About this exercise »
The task calls for the line containing "728x420 pixels. At" and all later lines, through the end of the entries below, to be set down exactly and without pictures.

Material supplied »
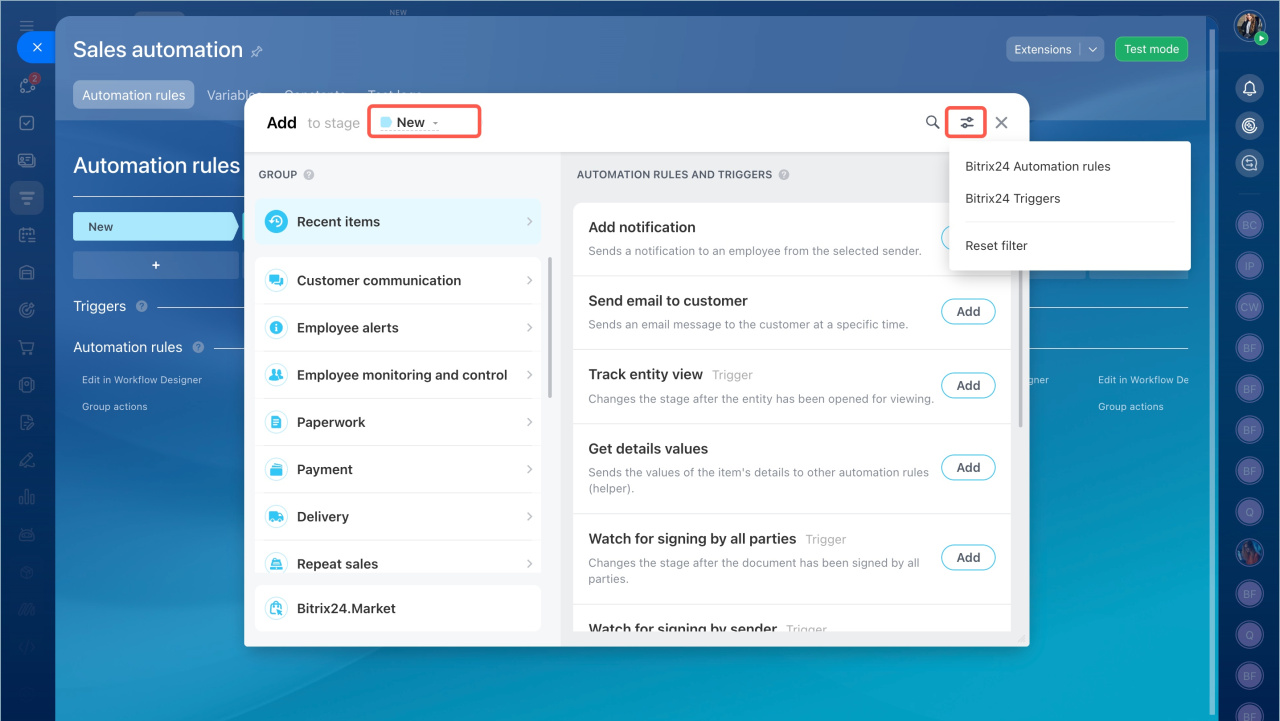Choose Bitrix24 Automation rules filter
The width and height of the screenshot is (1280, 721).
tap(1037, 167)
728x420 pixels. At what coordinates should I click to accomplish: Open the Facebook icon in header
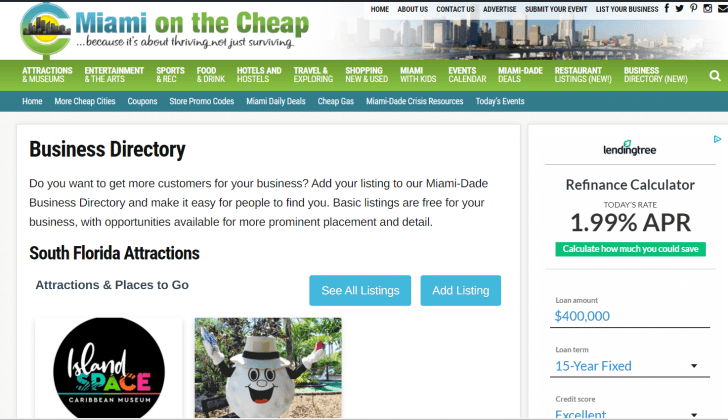tap(667, 8)
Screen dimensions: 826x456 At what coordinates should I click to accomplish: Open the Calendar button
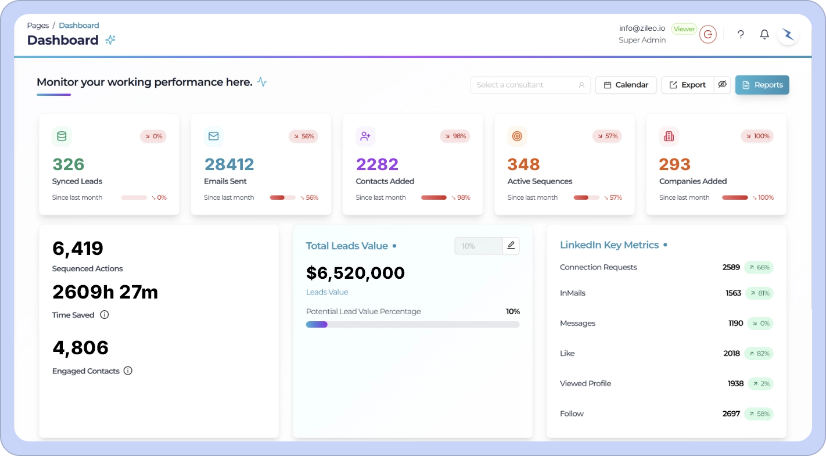(626, 85)
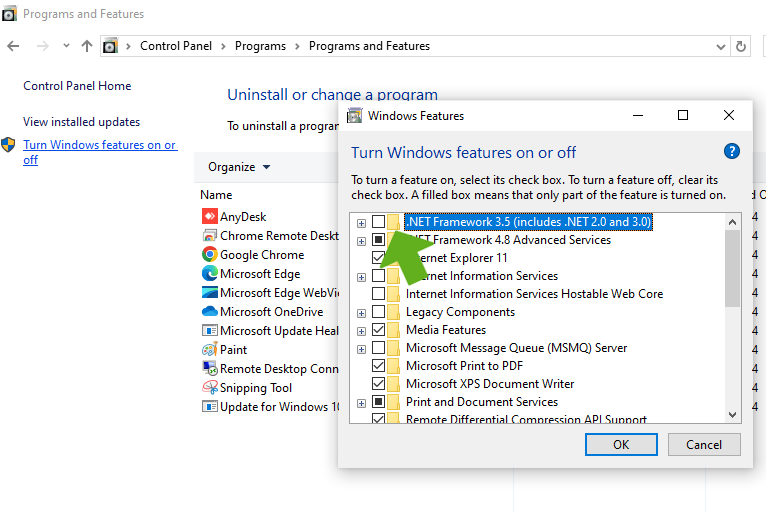Open the Organize dropdown menu
766x512 pixels.
pyautogui.click(x=239, y=167)
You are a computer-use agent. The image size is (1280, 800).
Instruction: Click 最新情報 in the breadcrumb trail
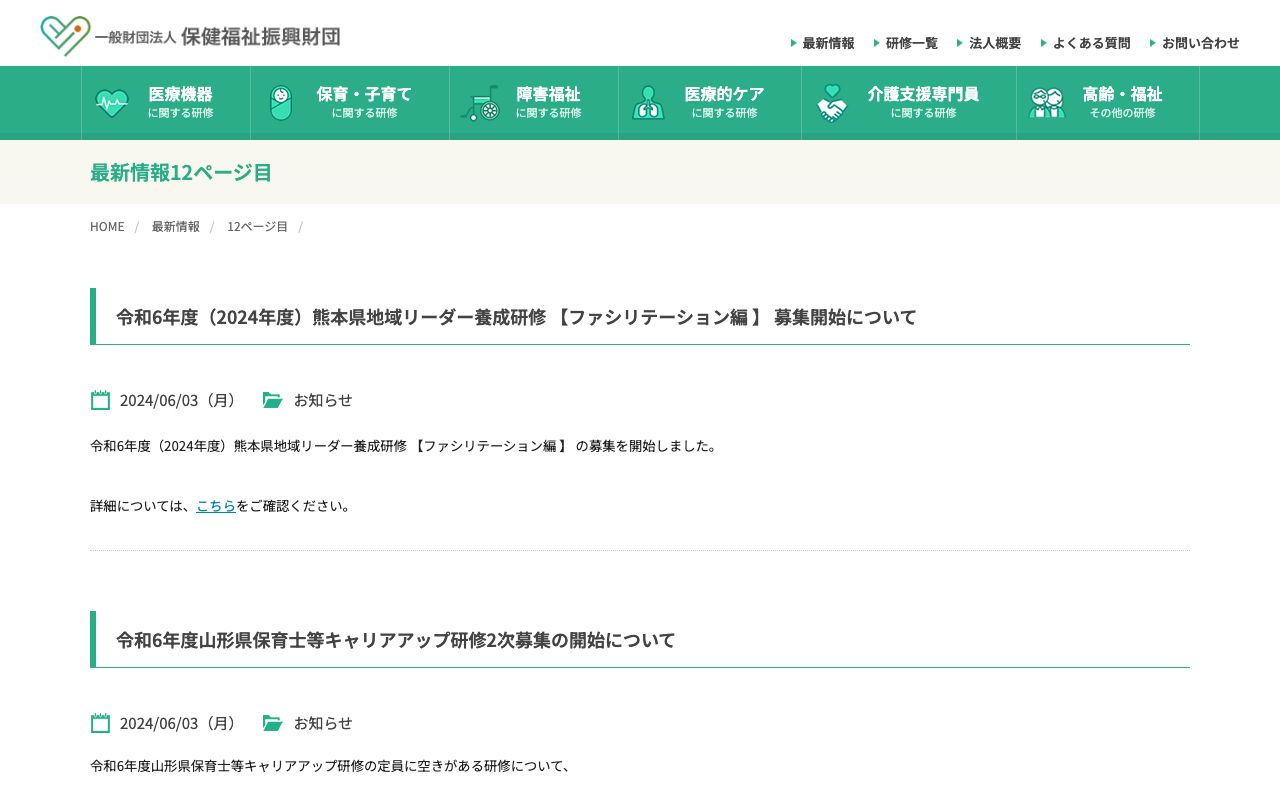coord(175,226)
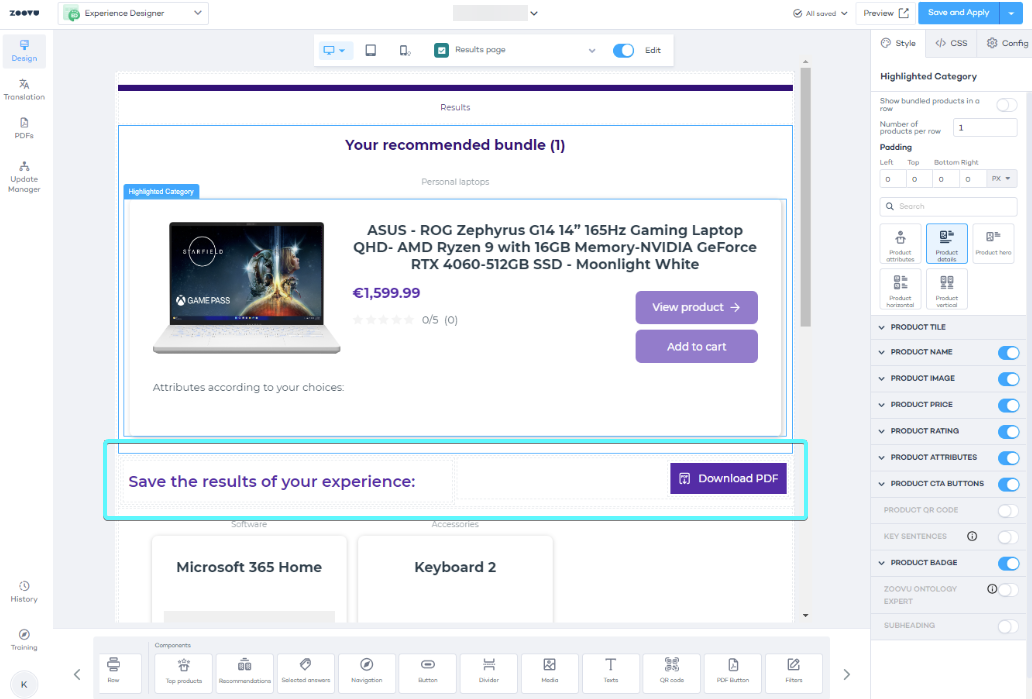1032x699 pixels.
Task: Add a QR code component
Action: pos(670,670)
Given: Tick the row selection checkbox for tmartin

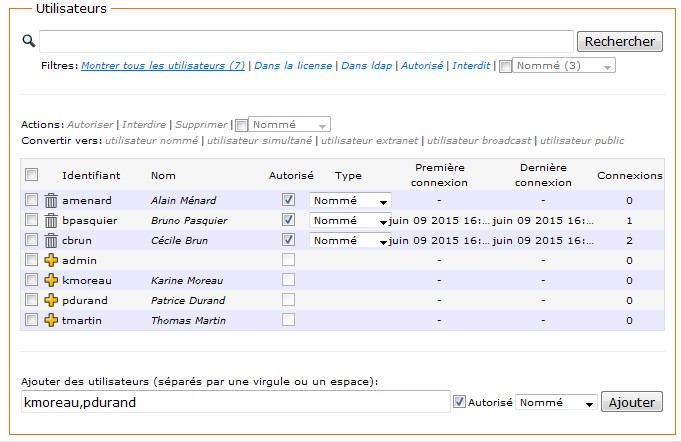Looking at the screenshot, I should tap(31, 320).
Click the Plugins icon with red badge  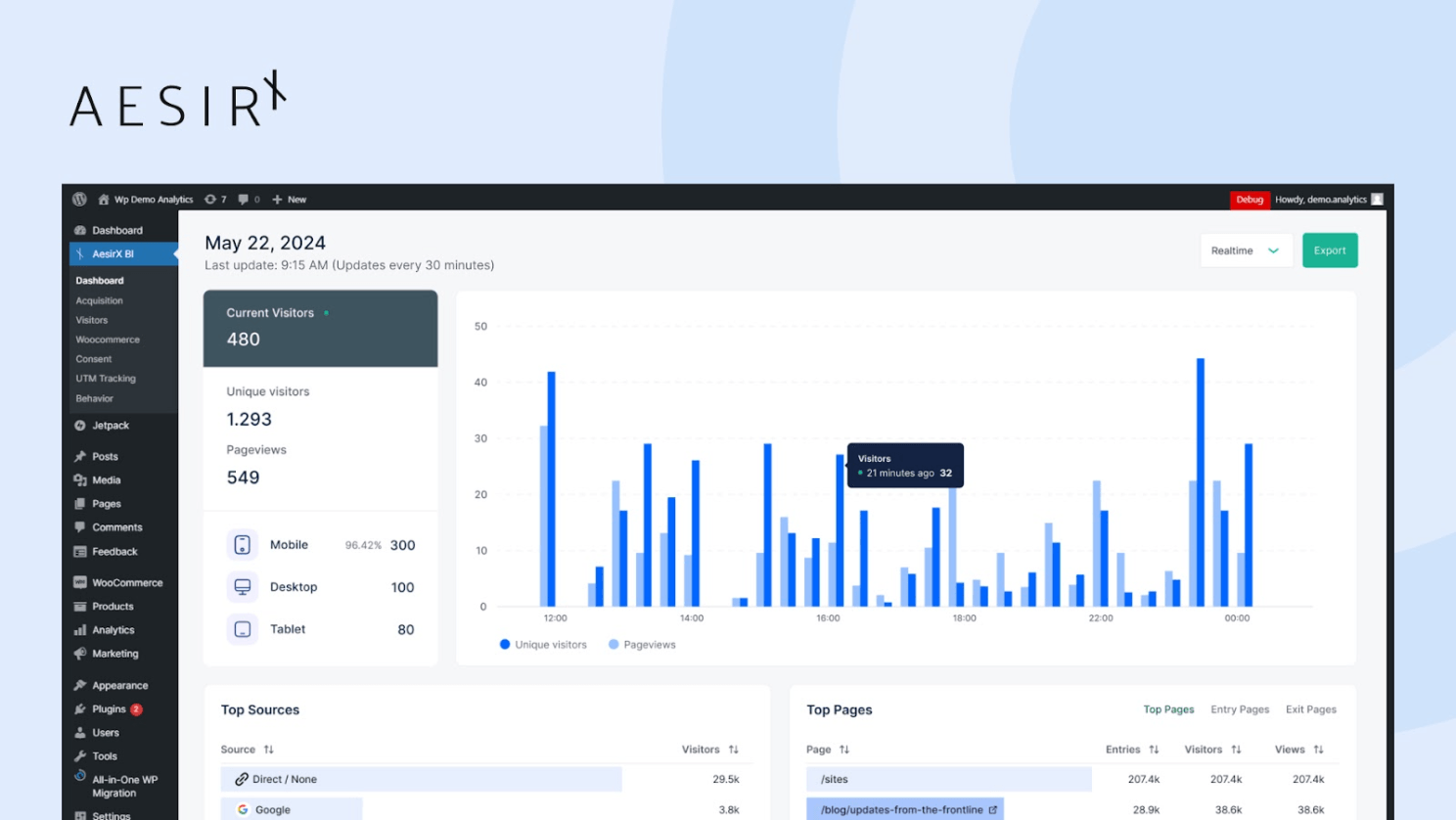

Worked solution »
728x420 pixels. At what coordinates should I click to accomplish: Open the Facebook icon in header
tap(667, 8)
Screen dimensions: 826x456 At what coordinates should I click to accomplish: Open the Calendar button
(626, 85)
Open the Organize dropdown menu
766x512 pixels.
pyautogui.click(x=239, y=167)
You are a computer-use agent. The image size is (1280, 800).
Instruction: Click 最新情報 in the breadcrumb trail
coord(175,226)
1032x699 pixels.
Task: Add a QR code component
Action: pos(670,670)
Given: Tick the row selection checkbox for tmartin

Looking at the screenshot, I should tap(31, 320).
Click the Plugins icon with red badge  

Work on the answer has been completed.